Paradigms and thinking the unthinkable

When Luther nailed his 95 theses to the door of the church in Wittenburg it heralded a paradigm shift in the Church (and at that time therefore the culture) of Western Europe. Once there was widespread rejection of the assumption that the ultimate arbiter both of salvation and state power was the Roman Church, everything changed.


The first thing to consider is that, within the Reformation, the conscious aim was the abandonment of Catholic Christendom’s fundamental assumptions, and a return to something that, it was perceived, had gone before. In practice, of course, it is easy to see that Protestantism was not simply a return to primitive Biblical Christianity – it was influenced by all that had gone before, by the Renaissance and, particularly in the case of Calvinism, by the Humanists. Nevertheless, a return to the Bible was its aim and that is what it achieved, for all the aberrations. It affected everything, including even the Catholic Church’s attempt at self-reformation at the Council of Trent.

If I may begin to draw parallels, like me you may remember statements like, “The world can never be the same again after the Enlightenment.” It is true, as Aslan said, that things never happen the same way twice, but the Reformation shows that it is, in fact, perfectly possible for the world to reject an entire episode in its thought not to reach forward in some new revolution, but to recapture something that was lost.

□ □ □ □

STATED PROBLEM A → According to the passage on paradigms, at which council did the Catholic Church attempt self-reformation?

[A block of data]

□ □ □ □

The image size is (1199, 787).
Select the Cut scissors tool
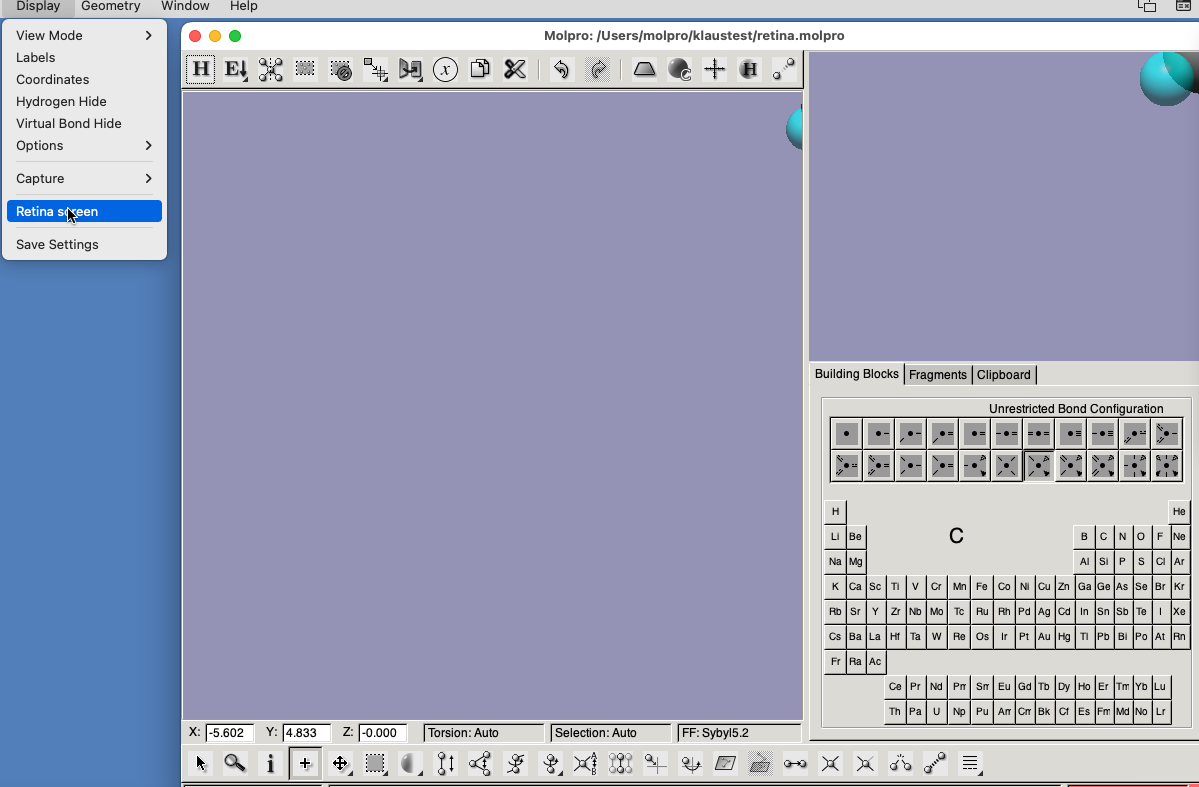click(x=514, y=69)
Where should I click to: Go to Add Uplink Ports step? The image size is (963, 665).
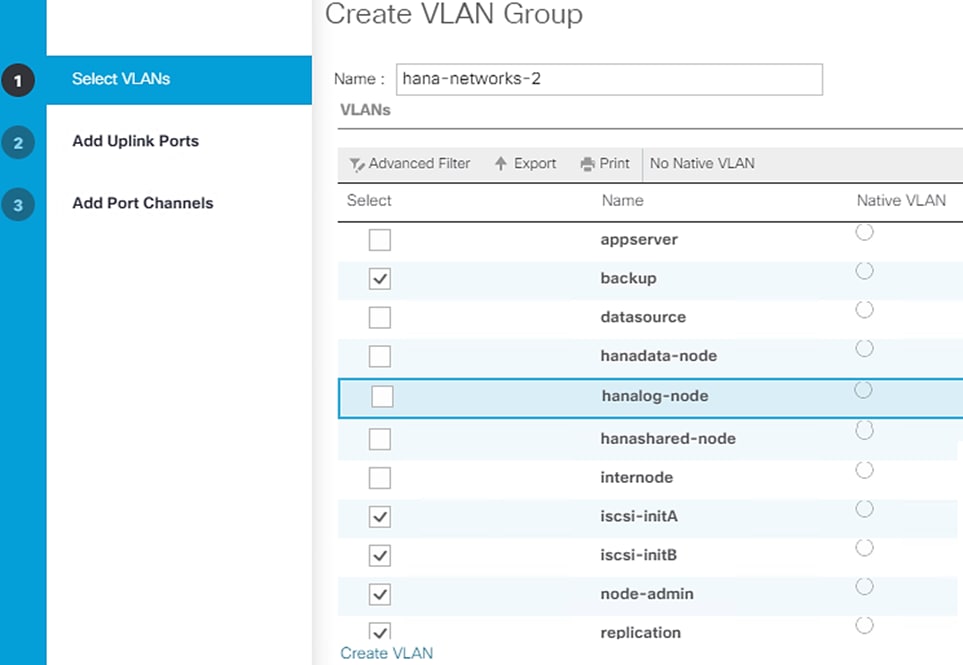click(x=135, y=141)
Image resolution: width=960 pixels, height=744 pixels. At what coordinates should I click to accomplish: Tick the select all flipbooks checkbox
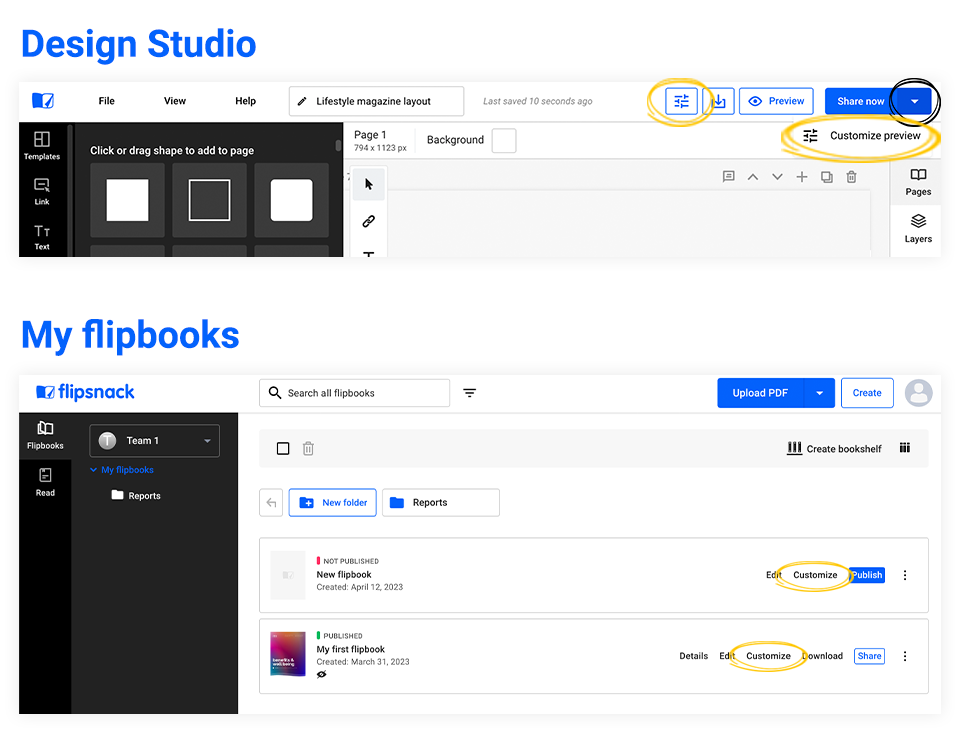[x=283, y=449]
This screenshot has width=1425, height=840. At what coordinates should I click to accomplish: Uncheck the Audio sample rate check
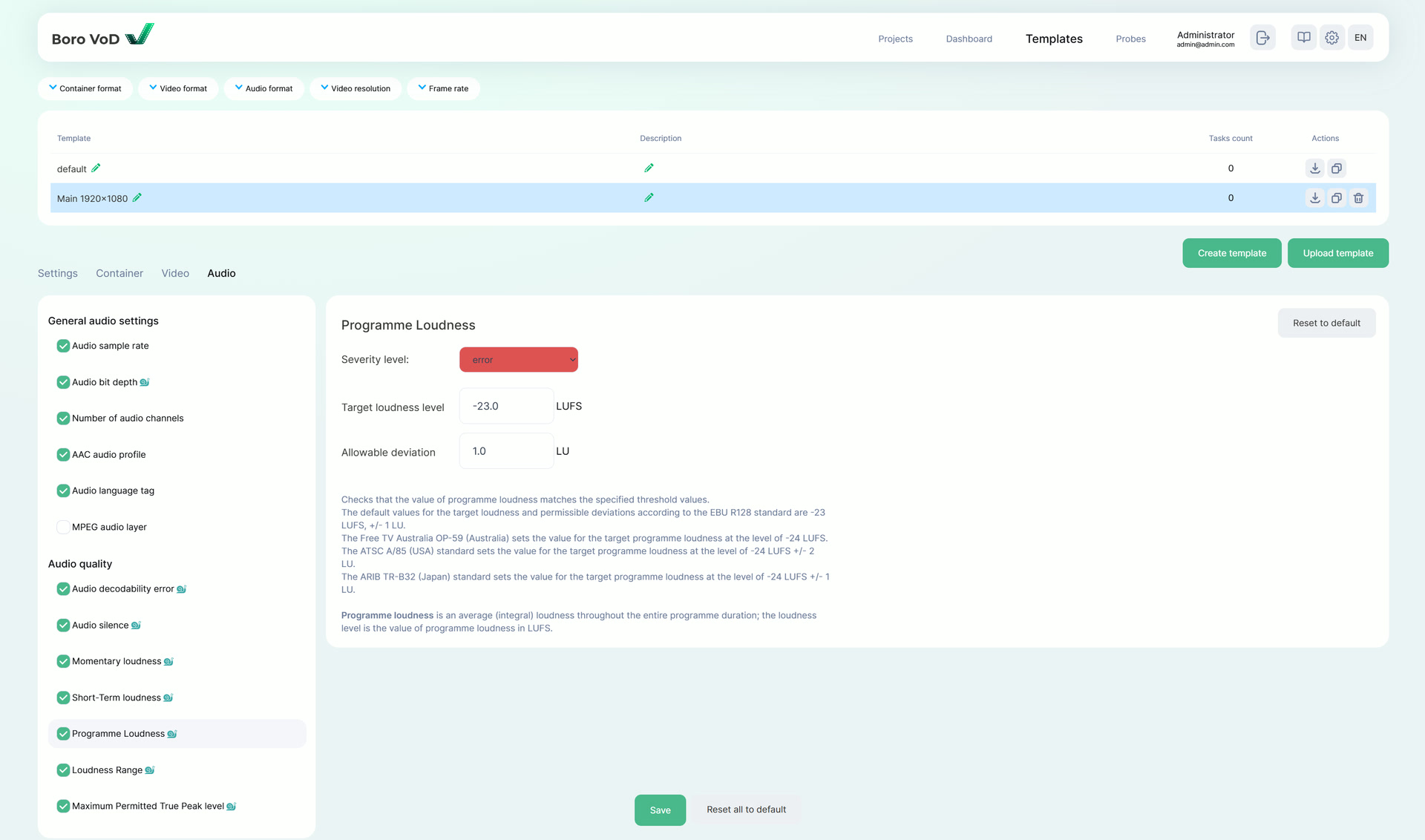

□ □ □ □

STATED PROBLEM B → Starting at the line in the entries that contains "Where should I" and ending at the last of the entries, write each line out again, adding 143 to every coordinate in the answers. Omit the pictures.

EXERCISE RESPONSE A → The Council of Trent.

EXERCISE RESPONSE B →
Where should I click to: Go to Add Uplink Ports step? The image size is (963, 665).
click(x=278, y=284)
Image resolution: width=960 pixels, height=744 pixels. At what coordinates should I click to accomplish: Tick the select all flipbooks checkbox
[x=426, y=592]
This screenshot has width=1425, height=840. At what coordinates should I click to accomplish: Uncheck the Audio sample rate check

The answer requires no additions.